Car effectivement, Pascal, en plus d'être médecin, se passionne également pour la science, la vie, l'avenir, et notamment l'hérédité. Durant de longues années, il a pris sa famille comme objet d'études. Un à un, il a ajouté chacun des membres sur l'Arbre généalogique qu'il a établi, en y ajoutant toutes sortes de renseignements susceptibles d'y voir plus clair un jour (chacun d'entre eux a d'ailleurs un dossier à son nom). Sur cet Arbre : un tronc (origine de la défaillance), trois grosses branches et tout un tas de ramifications. Certains vivent, (beaucoup) d'autres ne sont plus. Et si beaucoup d'entre eux ont hérité de la "tare" de la famille, cette dernière s'est manifestée de bien des façons (ambitions et avidités, alcoolisme, névroses diverses, etc). Mais un petit nombre y a tout de même échappé. C'est d'ailleurs le cas de Pascal et de sa nièce Clotilde.

Clotilde qui, comme Jacques Lantier, a certainement été ajoutée sur l'Arbre sur le tard (en tout cas, j'ignorais son existence avant d'ouvrir ce roman), est en fait la fille de Saccard. Vous vous rappelez de Saccard ? Cet être ignominieux et sans-scrupule qui a poussé sa femme au suicide et tout son entourage à la ruine dans le seul but de devenir le plus riche ? Bref, Clotilde est la fille de Saccard donc, renvoyée avec son frère Maxime à Plassans au décès de leur mère. Placée à La Souleiade chez son oncle Pascal (Pascal est le frère de Saccard), elle est élevée et éduquée par ce dernier. Aujourd'hui, Clotilde est une jeune fille en âge de se marier, saine de corps et d'esprit. Et pourtant génétiquement parlant, c'était pas gagné... le milieu sain dans lequel elle a grandi a été un avantage pour elle, elle en prend d'ailleurs conscience au fil des pages : Saccard, en se débarrassant d'elle, a finalement fait une bonne action (il n'y a qu'à comparer avec Maxime, qu'il a repris avec lui quelques années après). Mais Clotilde, elle, est donc une jeune femme épanouie, qui aide Pascal dans ses travaux, en faisant office à la fois d'assistante et de secrétaire.
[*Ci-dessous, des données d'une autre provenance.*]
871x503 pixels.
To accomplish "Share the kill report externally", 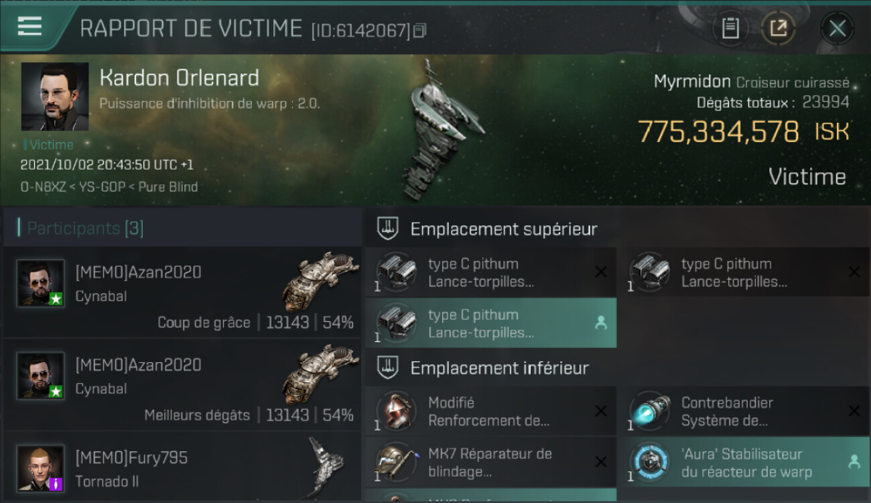I will tap(779, 28).
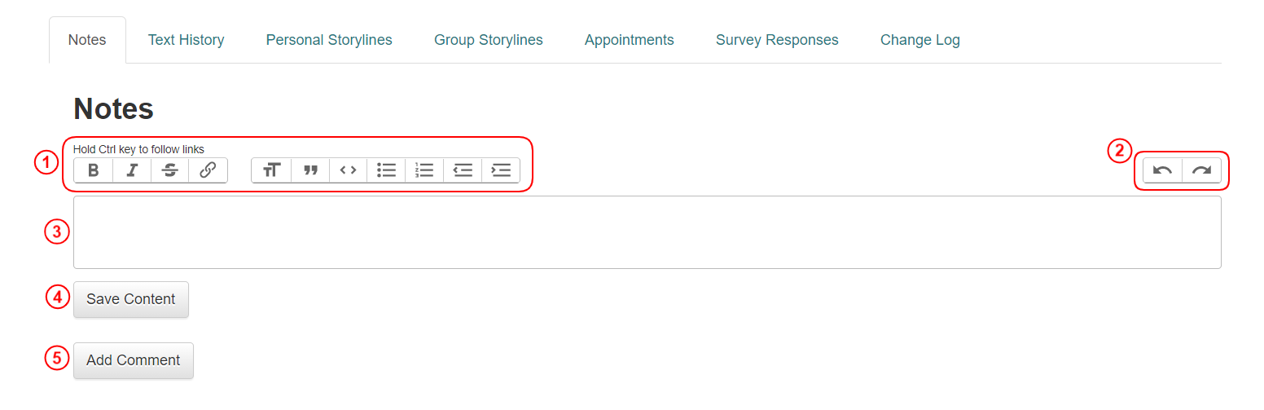Screen dimensions: 1264x410
Task: Redo the last undone edit
Action: coord(1201,170)
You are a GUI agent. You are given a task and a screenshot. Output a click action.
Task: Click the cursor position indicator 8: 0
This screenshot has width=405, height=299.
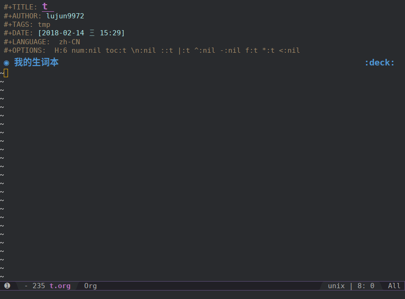click(x=365, y=285)
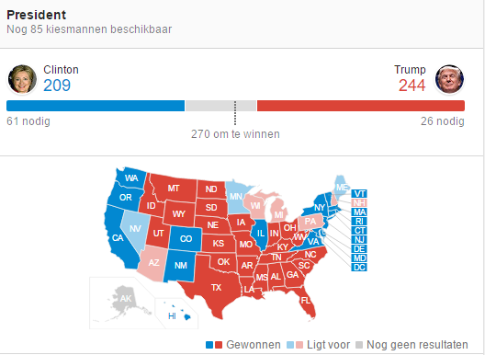Click the light-blue 'Ligt voor' swatch
The width and height of the screenshot is (485, 355).
tap(290, 345)
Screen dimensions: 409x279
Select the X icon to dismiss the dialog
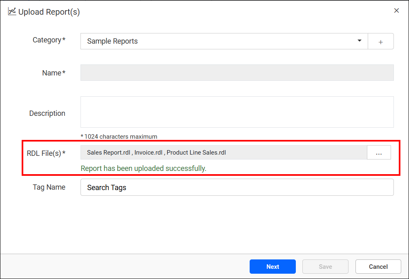(396, 10)
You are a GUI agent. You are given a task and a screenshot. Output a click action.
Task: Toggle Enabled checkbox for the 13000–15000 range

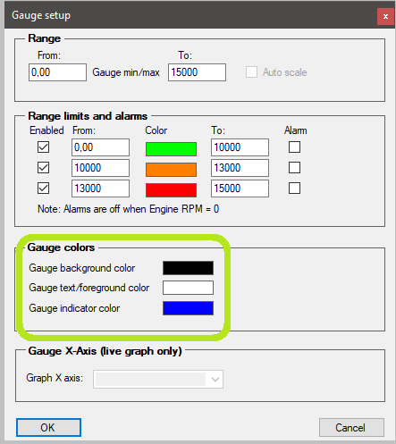[43, 188]
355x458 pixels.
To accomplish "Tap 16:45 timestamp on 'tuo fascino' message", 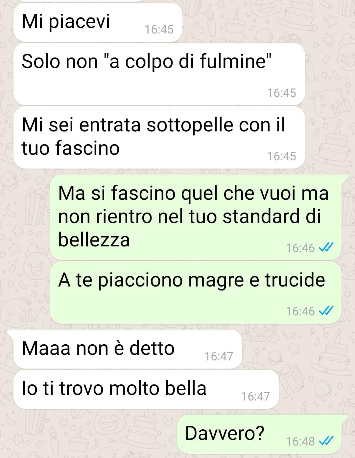I will point(282,156).
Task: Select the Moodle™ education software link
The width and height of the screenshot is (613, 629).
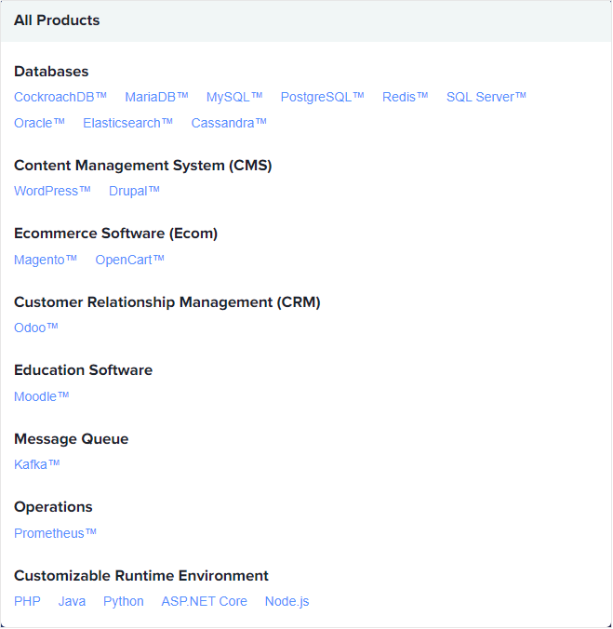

Elle a pour cet oncle une véritable vénération. Et pourtant, au déplaisir de Félicité (mère de Pascal, grand-mère de Clotilde) et de Martine (servante un chouïa amoureuse de Pascal depuis trente ans), ce dernier a définitivement banni la religion de sa vie et salit quelque peu son nom de famille. Alors quand la relation de Pascal et Clotilde commence à changer de direction, quand en plus ils ne s'en cachent pas, Félicité n'a plus qu'une obsession : mettre un terme à cette relation et, par la même occasion, faire main basse sur les travaux de son fils qui pourraient compromettre le nom des Rougon s'ils étaient découverts...

On suit donc parallèlement, si on peut dire, deux intrigues : les travaux (susnommés) de Pascal d'un côté et la relation qu'il entretient avec Clotilde de l'autre. Alors oui je sais : il avoisine les 60 ans et elle n'a pas 25 ans, mais ne dit-on pas qu'il n'y a pas d'âge pour l'amour ? Il nous faudra juste faire abstraction du fait qu'il est son oncle et elle évidemment sa nièce. Mais on y arrive, car ils s'aiment, vraiment, sincèrement, et respectueusement. C'en est même touchant, tellement ils sont mignons.

Et par le biais de l'Arbre généalogique, on assiste en direct à la conclusion de Zola sur sa grande fresque familiale. J'ai d'ailleurs beaucoup apprécié les clins d'oeil, les petits récapitulatifs et rappels des tomes précédents. J'ai également grandement apprécié avoir eu des nouvelles de chacun des membres et savoir ce qu'ils sont devenus (pour ceux qui s'en étaient sortis vivants, cela s'entend).

"Le docteur Pascal" a donc à la fois un côté dramatique et romantique, un autre un peu plus scientifique, se mélangeant au fil des pages. J'ai adoré cet ultime roman : alors qu'il m'a été impossible de m'attacher à la plupart des Rougon-Macquart, je suis heureuse d'avoir terminé la série avec des personnages attachants, touchants, aussi bien désintéressés que sains d'esprit. Malgré la tournure des événements, présageant une fin dramatique comme l'auteur sait si bien les faire, je suis ravie de cette conclusion.

Tantôt odieusement détestables, tantôt touchants à souhait, dépeints dans des contextes et des cadres toujours très différents, réalistes, précis et/ou envoûtants, ils vont terriblement me manquer, ces Rougon-Macquart !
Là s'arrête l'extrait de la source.